### SOURCE PASSAGE
• • • • •
Over the last few years, the once-relatively obscure “major questions doctrine” (MQD) has become increasingly controversial, as the Supreme Court has relied on it in several major cases, such as the eviction moratorium decision, the OSHA large-employer vaccine mandate case, and West Virginia v. EPA. If yesterday’s oral argument is any indication, the Court may also use it to strike down the Biden Administration’s massive loan forgiveness plan.
The doctrine requires Congress to “speak clearly when authorizing an [executive branch] agency to exercise powers of vast ‘economic and political significance.'” If such a broad delegation of power isn’t clear, courts must rule against the executive’s claims that it has the authority in question. Critics often argue that this rule is at odds with textualism in statutory interpretation—a theory to which many conservative judges are committed. For example, in her forceful dissent in West Virginia v. EPA, Justice Elena Kagan complains that MQD has become “a get-out-of-text free card.” If the otherwise-best interpretation of a given text is that it grants the executive sweeping powers, why should MQD overturn it?
But, contrary to popular belief, there is in fact a textualist justification for MQD. Most textualists hold that statutory language should be interpreted in accordance with its “ordinary meaning.” And they also recognize that ordinary meaning varies based on context. The same words and phrases might have different meanings depending on the situation. For example, prominent textualist legal scholar and judge Frank Easterbrook rejects “[a]n unadorned ‘plain meaning’ approach to interpretation [that] supposes that words have meanings divorced from their contexts.” Instead, he emphasizes that “[l]anguage is a process of communication that works only when authors and readers share a set of rules and meanings.” And those “rules and meanings” depend on context. Indeed, “clarity depends on context.”
Such contextual considerations can justify the major questions doctrine. In most situations, people expect greater clarity and precision when granting an agent broad power, than when authorizing something narrower. For example, my wife and I recently hired a contractor to repair the old and increasingly dilapidated deck attached to our house. Imagine we signed an agreement giving the contractor the authority to “modernize and improve” the deck, and he then proceeded to tear the whole thing down and replace it with a bigger and more modern structure.
As a semantic matter “divorced from context,” the contractor could argue that tearing down and replacing the deck counts as modernization and improvement. Indeed, it might result in greater modernization and improvement than a more limited repair job would have! But most ordinary readers of the agreement would readily understand that the contractor had exceeded his authority. Tearing down and replacing the entire deck is a big, expensive step that requires clearer and more specific authorization than a vague mandate to “modernize and improve.” By contrast, if the contractor had taken the much more limited step of replacing a few decaying floor boards, most people would agree his actions were properly authorized, even though the agreement doesn’t specifically mention such replacement.
• • • • •
### Dataset entries

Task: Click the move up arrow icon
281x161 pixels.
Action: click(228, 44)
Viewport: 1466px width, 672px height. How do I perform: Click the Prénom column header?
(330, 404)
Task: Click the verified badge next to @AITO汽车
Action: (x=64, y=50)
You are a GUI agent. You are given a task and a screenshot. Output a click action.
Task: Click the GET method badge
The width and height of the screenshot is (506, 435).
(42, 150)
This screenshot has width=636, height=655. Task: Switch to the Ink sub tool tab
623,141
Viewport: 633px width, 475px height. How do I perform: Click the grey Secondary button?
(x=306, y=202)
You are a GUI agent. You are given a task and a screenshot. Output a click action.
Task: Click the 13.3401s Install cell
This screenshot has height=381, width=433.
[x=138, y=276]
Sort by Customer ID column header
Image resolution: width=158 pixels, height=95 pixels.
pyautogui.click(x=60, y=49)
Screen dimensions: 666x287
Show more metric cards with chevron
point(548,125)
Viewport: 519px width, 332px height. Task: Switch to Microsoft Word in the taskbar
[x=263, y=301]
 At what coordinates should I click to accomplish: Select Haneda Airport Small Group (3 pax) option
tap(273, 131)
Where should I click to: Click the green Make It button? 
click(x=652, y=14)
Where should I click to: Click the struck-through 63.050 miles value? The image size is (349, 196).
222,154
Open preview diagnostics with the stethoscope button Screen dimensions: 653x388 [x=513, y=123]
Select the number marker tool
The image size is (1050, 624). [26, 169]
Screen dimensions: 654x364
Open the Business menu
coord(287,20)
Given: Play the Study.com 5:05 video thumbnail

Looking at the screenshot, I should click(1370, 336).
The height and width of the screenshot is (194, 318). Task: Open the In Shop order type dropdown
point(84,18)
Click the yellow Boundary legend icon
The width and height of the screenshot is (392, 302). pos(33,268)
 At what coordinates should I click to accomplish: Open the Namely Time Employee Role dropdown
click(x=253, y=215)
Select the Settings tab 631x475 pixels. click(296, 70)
• • • • •
### QUESTIONS TO ANSWER
1. In the major questions doctrine passage, what phrase does Justice Elena Kagan use for MQD in her West Virginia v. EPA dissent?
2. Retype the part of the major questions doctrine passage starting with "The doctrine requires" and going on through "MQD overturn it?".

### ANSWERS TO EACH TASK
1. She calls it "a get-out-of-text free card."

2.
The doctrine requires Congress to “speak clearly when authorizing an [executive branch] agency to exercise powers of vast ‘economic and political significance.'” If such a broad delegation of power isn’t clear, courts must rule against the executive’s claims that it has the authority in question. Critics often argue that this rule is at odds with textualism in statutory interpretation—a theory to which many conservative judges are committed. For example, in her forceful dissent in West Virginia v. EPA, Justice Elena Kagan complains that MQD has become “a get-out-of-text free card.” If the otherwise-best interpretation of a given text is that it grants the executive sweeping powers, why should MQD overturn it?